The sorrow, grief, and rage you feel is a measure of your humanity and your evolutionary maturity. As your heart breaks open there will be room for the world to heal.
Politics. Human decency. Disrespect. Self-hatred. Governmental control. Fear. Complacency. Planetary destruction. Stealing. Dishonoring sacred sites. Destroying nations. The despair of the poor. The despair of the rich. Outrage. Ignorance. Brushing it under the rug. Dishonesty. Hope. Hopelessness. Wondering. Paying the bills. Running away. Feeling stuck.
This list could continue on for some time. The words that describe what’s happening on the planet earth right now are many, and they don’t always make you want to jump for joy or sigh in relief. Of course, there is goodness and that which is worthy of gratitude alongside the parts that make you want to scream in frustration or shake someone. But sometimes it’s hard to notice the good stuff. Or when you do notice it, it’s hard to let it take center stage for more than a moment or two. If you are struggling economically, you may feel it will always be that way. If you are well-off you might say to yourself, “really? Is this all there is?” Depending on your gender identity or the color of your skin, you might feel angry.
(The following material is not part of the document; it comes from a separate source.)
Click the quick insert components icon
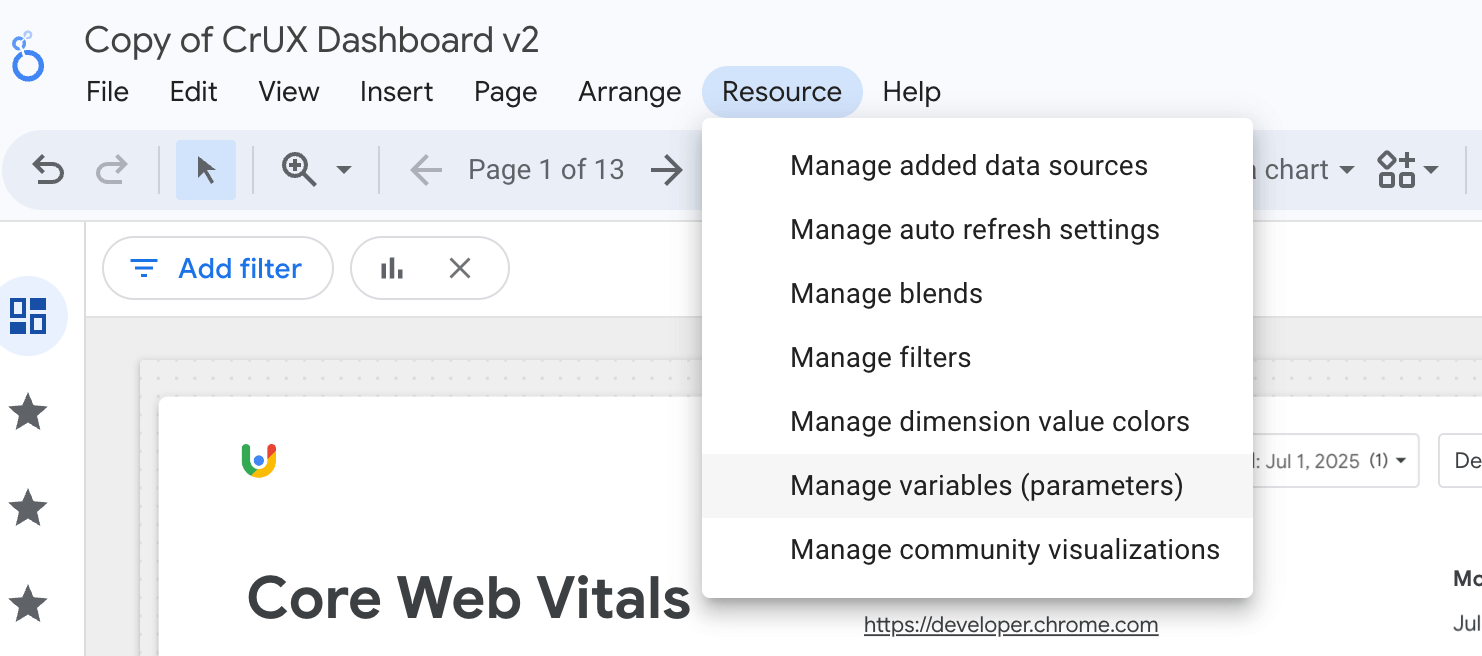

Or hurt. Or self conscious. Or outraged. Or guilty confused, or ashamed. There are a lot of things to feel.
As a humans, we all might feel any one of these things in varying degrees. And really, I’d rather not put people into categories and boxes. But that’s where we are right now. People tend to understand the language of a label. So in keeping with that philosophy, a label that we need to use more is “grieving.” And by grieving I don’t mean sad, or feeling sorry for ourselves, or giving up. I mean seeing what is going on in the world and loving the world anyway. Loving what is passing away and seeing things to their end. Feeling the enormity of what has happened or is happening and not looking the other way.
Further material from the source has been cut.